The Army calls them Robotic Combat Vehicles (RCVs), planning to field three versions: an RCV Light (RCV-L), RCV Medium (RCV-M) and RCV Heavy (RCV-H). These unscrewed vehicles will be tasked with scouting the battlefield, skirmishing against humans or other robotic scouts; and fighting full-scale battles against heavily armored enemies, according to Popular Mechanics.

“When you’re in the darkness and you hear these vehicles moving and you don’t really know where they are, there’s a level of fear that rises up,” Maj. Gen. Ross Coffman, director of the Next-Generation Combat Vehicle Cross-Functional Team for the US Army Futures Command, told Forbes.

“When you couple that with these multi-ton, payload-agnostic war machines that are silent and magically appear, these systems are the equivalent of the Ghosts of Patton’s Army.”

While the RCV-M (Robotic Combat Vehicle-Medium) and RCV-H (Robotic Combat Vehicle-Heavy) would be the bigger and heavier vehicles, the Robotic Combat Vehicle-Light (RCV-L) will be used among infantry and engineers for the purpose of carrying supplies and heavy weapons.

USArmy-RCV
A US Army RCV. (via Twitter)

As small-scale tests continue to take place right now, the new RCV systems will execute a full-scale “Manned-Unmanned Teaming” (MUM-T) Soldier Operational Experiment, in Fort Hood, Texas by the latter part of this year. 

Based on the feedback received from soldiers handling the systems and the technical results, the army may proceed with a “program-of-record” for the RCV-L in 2023.

The ‘Ghost Army’

Major General Ross Coffman’s comparison of this robotic machinery system to ‘Patton’s Army’ seems symbolic. The ‘Ghost Army’ or ‘Patton’s army’ is a reference to a top-secret US Army battalion that fought during WW II.

The 23rd Headquarters Special Troops included a band of artists, career military officers, and audio experts whose job was to deceive German soldiers on the battlefield. This deception was famously carried out by inflatable life-size tanks, fake radio transmissions and soundscapes.
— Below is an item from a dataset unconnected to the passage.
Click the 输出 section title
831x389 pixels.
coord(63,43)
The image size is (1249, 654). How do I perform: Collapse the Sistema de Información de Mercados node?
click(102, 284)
They put on a “traveling roadshow” utilizing inflatable tanks, sound trucks, fake radio transmissions, scripts, and pretense. They staged more than 20 battlefield deceptions, often operating very close to the front lines, according to Friends of the National WW II Memorial.

The Army tested an RCV-L demonstrator at Michigan’s Camp Grayling military training facility a few months back. This was equipped with a Common Remotely Operated Weapons Station-Javelin (CROWS-J) and a remote-controlled anti-tank missile launcher, which could target and destroy a tank from 1.5 miles away. It was also equipped with a quadcopter for aerial reconnaissance missions.
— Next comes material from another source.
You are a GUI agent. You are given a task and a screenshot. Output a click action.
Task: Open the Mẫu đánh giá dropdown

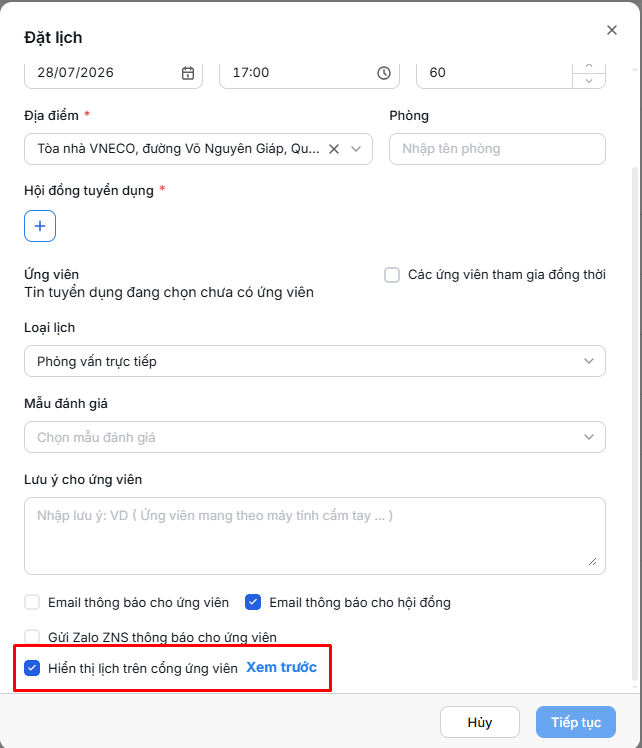click(315, 437)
“We always want to make the first contact with the smallest [enemy] element,” explained Coffman, in the report from Forbes. “That’s doctrine. Why would we ever have that be a human again? Why isn’t that contact made with an unmanned aerial vehicle or an unmanned ground vehicle?”

While these new machines already seem impenetrable, ruthless, and cunning, their controllers (or pilots) will be nearby, since the effective range of remote control from within a Bradley Infantry Fighting Vehicle is likely just more than a mile (less than 2 km). 

The human soldiers are going to be placed about 2 kilometers behind these robotic machines. According to Coffman, this would buy soldiers time. He said if the battlefield is “extended up to two kilometers with a robot, then that means that you can make decisions before your enemy comes.”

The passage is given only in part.